- Supplied text -
====================

# aux not working after trying to install blitz ipod adapter!!!!!!!!!!!!!!!!!!!



## NickVW's (Mar 30, 2009)

I tried to install a blitz ipod adapter in my 07 Jetta. It was all static and sounded like s**t with faint music in the background:banghead:. I plugged everything back in as it was before. I moved no pins or wires around. Now my Aux doesn't work.:sly: Not even an option anymore on my CD player. Is there a default programming that changed so now it will only switch over when there is an external CD changer?


----------



## JetTurbo (Sep 17, 2001)

====================

- Data excerpts -
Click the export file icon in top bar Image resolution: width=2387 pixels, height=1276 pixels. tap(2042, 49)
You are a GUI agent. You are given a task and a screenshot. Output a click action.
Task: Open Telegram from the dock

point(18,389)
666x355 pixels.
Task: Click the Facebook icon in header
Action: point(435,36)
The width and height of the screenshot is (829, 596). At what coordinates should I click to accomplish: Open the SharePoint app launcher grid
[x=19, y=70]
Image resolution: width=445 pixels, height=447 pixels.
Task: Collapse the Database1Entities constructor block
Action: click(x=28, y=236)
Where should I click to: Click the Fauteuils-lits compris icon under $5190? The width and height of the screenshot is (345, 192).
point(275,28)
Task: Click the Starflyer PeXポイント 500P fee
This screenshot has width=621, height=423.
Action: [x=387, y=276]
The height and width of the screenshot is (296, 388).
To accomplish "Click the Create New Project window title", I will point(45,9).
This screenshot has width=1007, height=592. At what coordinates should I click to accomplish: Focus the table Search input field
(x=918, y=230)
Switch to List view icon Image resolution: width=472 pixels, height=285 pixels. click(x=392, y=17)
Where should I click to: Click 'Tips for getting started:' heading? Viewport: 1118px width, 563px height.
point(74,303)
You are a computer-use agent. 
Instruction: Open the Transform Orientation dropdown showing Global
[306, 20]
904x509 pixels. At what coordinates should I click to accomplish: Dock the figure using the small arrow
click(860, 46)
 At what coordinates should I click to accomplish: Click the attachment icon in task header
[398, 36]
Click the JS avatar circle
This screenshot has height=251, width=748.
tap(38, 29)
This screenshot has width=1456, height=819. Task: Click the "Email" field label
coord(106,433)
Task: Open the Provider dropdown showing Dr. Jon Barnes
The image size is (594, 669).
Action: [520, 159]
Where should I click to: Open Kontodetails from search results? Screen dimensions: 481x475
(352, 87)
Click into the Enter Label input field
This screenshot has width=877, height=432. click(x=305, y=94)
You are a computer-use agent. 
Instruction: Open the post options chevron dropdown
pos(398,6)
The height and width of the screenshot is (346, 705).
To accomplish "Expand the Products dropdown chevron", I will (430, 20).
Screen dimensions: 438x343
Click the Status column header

====================

- Task to carry out -
Continue the forum thread about the Jetta's aux input that stopped working after the iPod adapter install, beginning with the reply from JetTurbo.

- Result for this exercise -
*aux mode disabled - link to fix*



NickVW's said:


> I tried to install a blitz ipod adapter in my 07 Jetta. It was all static and sounded like s**t with faint music in the background:banghead:. I plugged everything back in as it was before. I moved no pins or wires around. Now my Aux doesn't work.:sly: Not even an option anymore on my CD player. Is there a default programming that changed so now it will only switch over when there is an external CD changer?


Your head unit has lost the setting that enables the aux port. You will need a VAG-COM to reset it.
This post describes how -> AUX mode broken on radio - FIX


----------



## NickVW's (Mar 30, 2009)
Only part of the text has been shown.